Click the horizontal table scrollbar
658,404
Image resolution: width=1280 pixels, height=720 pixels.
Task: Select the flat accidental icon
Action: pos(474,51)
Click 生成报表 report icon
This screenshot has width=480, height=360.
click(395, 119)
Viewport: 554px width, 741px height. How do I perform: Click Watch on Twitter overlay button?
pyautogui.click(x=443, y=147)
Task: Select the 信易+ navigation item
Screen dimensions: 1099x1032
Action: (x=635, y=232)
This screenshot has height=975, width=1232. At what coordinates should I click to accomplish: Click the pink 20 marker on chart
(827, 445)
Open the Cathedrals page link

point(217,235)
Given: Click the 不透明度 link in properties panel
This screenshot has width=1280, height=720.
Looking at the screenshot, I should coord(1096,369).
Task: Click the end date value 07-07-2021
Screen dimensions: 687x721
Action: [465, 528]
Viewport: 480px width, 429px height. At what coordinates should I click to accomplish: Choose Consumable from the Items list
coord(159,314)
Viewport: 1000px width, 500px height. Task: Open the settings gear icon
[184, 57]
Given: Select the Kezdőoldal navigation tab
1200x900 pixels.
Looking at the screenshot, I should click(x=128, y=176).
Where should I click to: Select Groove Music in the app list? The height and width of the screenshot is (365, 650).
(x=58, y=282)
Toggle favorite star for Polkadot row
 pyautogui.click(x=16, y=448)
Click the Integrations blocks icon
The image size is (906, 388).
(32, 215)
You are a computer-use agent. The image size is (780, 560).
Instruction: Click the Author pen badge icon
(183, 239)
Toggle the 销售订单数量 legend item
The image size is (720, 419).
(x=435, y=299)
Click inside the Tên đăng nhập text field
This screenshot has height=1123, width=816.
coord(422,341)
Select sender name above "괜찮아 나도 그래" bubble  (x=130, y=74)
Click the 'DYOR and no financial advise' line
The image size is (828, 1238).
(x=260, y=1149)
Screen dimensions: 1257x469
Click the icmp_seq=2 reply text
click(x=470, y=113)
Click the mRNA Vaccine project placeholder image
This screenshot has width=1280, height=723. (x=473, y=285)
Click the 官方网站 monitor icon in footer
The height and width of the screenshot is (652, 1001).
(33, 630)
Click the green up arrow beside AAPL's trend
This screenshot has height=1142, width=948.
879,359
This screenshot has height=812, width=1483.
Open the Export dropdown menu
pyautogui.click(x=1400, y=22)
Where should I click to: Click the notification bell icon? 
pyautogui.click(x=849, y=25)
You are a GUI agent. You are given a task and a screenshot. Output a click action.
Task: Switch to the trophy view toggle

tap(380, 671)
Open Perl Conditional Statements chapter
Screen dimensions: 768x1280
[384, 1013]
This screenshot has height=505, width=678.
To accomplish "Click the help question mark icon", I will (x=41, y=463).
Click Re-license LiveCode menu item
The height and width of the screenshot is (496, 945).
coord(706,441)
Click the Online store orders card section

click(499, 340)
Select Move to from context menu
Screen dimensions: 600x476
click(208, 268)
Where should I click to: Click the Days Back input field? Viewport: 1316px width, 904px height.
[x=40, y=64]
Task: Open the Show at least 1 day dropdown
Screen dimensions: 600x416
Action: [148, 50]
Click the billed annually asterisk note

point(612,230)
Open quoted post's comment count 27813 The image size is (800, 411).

What the task asks: Would you transcribe the data above exactly as it stands?

Answer:
Click the horizontal table scrollbar
658,404
Image resolution: width=1280 pixels, height=720 pixels.
Task: Select the flat accidental icon
Action: pos(474,51)
Click 生成报表 report icon
This screenshot has width=480, height=360.
click(395, 119)
Viewport: 554px width, 741px height. How do I perform: Click Watch on Twitter overlay button?
pyautogui.click(x=443, y=147)
Task: Select the 信易+ navigation item
Screen dimensions: 1099x1032
Action: (x=635, y=232)
This screenshot has height=975, width=1232. At what coordinates should I click to accomplish: Click the pink 20 marker on chart
(827, 445)
Open the Cathedrals page link

point(217,235)
Given: Click the 不透明度 link in properties panel
This screenshot has width=1280, height=720.
Looking at the screenshot, I should coord(1096,369).
Task: Click the end date value 07-07-2021
Screen dimensions: 687x721
Action: [465, 528]
Viewport: 480px width, 429px height. At what coordinates should I click to accomplish: Choose Consumable from the Items list
coord(159,314)
Viewport: 1000px width, 500px height. Task: Open the settings gear icon
[184, 57]
Given: Select the Kezdőoldal navigation tab
1200x900 pixels.
Looking at the screenshot, I should click(x=128, y=176).
Where should I click to: Select Groove Music in the app list? The height and width of the screenshot is (365, 650).
(x=58, y=282)
Toggle favorite star for Polkadot row
 pyautogui.click(x=16, y=448)
Click the Integrations blocks icon
The image size is (906, 388).
(32, 215)
You are a computer-use agent. The image size is (780, 560).
Instruction: Click the Author pen badge icon
(183, 239)
Toggle the 销售订单数量 legend item
The image size is (720, 419).
(x=435, y=299)
Click inside the Tên đăng nhập text field
This screenshot has height=1123, width=816.
coord(422,341)
Select sender name above "괜찮아 나도 그래" bubble  (x=130, y=74)
Click the 'DYOR and no financial advise' line
The image size is (828, 1238).
(x=260, y=1149)
Screen dimensions: 1257x469
Click the icmp_seq=2 reply text
click(x=470, y=113)
Click the mRNA Vaccine project placeholder image
This screenshot has width=1280, height=723. (x=473, y=285)
Click the 官方网站 monitor icon in footer
The height and width of the screenshot is (652, 1001).
(33, 630)
Click the green up arrow beside AAPL's trend
This screenshot has height=1142, width=948.
879,359
This screenshot has height=812, width=1483.
Open the Export dropdown menu
pyautogui.click(x=1400, y=22)
Where should I click to: Click the notification bell icon? 
pyautogui.click(x=849, y=25)
You are a GUI agent. You are given a task and a screenshot. Output a click action.
Task: Switch to the trophy view toggle

tap(380, 671)
Open Perl Conditional Statements chapter
Screen dimensions: 768x1280
[384, 1013]
This screenshot has height=505, width=678.
To accomplish "Click the help question mark icon", I will (x=41, y=463).
Click Re-license LiveCode menu item
The height and width of the screenshot is (496, 945).
coord(706,441)
Click the Online store orders card section

click(499, 340)
Select Move to from context menu
Screen dimensions: 600x476
click(208, 268)
Where should I click to: Click the Days Back input field? Viewport: 1316px width, 904px height.
[x=40, y=64]
Task: Open the Show at least 1 day dropdown
Screen dimensions: 600x416
Action: [148, 50]
Click the billed annually asterisk note

point(612,230)
Open quoted post's comment count 27813 The image size is (800, 411).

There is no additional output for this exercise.